Information provided
Segment Open

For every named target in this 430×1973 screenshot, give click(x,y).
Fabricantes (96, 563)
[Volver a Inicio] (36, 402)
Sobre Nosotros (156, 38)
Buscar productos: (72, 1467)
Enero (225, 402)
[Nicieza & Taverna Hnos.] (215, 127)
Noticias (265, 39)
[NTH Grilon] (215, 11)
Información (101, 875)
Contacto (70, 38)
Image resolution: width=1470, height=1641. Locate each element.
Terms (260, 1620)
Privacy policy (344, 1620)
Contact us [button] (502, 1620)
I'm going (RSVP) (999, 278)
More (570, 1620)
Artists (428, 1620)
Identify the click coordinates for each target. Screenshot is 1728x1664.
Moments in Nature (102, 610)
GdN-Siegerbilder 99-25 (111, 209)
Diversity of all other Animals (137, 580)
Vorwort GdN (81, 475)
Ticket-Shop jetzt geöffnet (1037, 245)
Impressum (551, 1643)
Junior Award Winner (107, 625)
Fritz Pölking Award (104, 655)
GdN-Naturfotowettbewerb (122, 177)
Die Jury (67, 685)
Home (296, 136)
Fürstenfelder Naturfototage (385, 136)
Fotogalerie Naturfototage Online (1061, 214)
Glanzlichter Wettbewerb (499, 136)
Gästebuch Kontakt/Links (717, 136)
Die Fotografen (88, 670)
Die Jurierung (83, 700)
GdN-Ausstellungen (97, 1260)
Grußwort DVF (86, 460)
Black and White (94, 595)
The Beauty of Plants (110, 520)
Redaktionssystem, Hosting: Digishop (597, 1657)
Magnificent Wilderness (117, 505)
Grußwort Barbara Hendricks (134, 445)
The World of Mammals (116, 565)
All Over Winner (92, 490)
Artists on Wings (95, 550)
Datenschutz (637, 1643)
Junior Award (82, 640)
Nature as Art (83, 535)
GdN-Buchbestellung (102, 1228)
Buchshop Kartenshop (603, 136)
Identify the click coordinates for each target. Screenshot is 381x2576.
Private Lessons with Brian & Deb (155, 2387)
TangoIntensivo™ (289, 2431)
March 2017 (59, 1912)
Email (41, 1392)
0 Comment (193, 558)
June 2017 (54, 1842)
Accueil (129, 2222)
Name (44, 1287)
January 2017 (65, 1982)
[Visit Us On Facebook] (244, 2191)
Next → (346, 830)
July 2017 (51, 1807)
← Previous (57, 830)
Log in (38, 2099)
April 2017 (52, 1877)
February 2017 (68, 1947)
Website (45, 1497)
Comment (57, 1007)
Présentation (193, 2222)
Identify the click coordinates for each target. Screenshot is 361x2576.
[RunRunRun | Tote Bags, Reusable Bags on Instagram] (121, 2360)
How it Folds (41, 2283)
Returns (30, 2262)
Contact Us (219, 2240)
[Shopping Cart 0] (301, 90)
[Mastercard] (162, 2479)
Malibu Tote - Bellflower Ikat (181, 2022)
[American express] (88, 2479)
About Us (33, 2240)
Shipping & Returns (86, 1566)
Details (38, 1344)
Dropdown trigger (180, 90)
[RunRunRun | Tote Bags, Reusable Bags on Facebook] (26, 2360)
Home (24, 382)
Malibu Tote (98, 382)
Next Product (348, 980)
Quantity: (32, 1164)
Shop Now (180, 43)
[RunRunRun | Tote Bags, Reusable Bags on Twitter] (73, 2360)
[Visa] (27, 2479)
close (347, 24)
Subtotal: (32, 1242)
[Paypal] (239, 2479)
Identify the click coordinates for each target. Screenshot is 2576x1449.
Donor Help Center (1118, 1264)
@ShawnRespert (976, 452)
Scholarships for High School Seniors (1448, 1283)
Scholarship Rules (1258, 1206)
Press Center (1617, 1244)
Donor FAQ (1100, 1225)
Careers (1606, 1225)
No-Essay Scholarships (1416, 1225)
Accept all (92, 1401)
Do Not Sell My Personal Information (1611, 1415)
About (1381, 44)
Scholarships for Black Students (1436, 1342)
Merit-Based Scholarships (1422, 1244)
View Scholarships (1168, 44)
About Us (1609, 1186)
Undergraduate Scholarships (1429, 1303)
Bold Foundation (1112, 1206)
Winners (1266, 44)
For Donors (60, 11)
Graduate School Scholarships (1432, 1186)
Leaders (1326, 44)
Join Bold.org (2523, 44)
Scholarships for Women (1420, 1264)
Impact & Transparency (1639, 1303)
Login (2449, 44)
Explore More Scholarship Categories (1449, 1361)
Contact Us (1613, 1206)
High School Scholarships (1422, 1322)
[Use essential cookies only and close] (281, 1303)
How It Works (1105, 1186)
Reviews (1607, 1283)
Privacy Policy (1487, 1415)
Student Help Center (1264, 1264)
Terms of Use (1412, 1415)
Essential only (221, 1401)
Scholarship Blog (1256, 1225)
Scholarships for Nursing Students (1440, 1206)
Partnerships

Segment Closed

Could you show every line of the material that includes the string "Malibu"?

Answer
Malibu Tote - Bellflower Ikat (181, 2022)
Malibu Tote (98, 382)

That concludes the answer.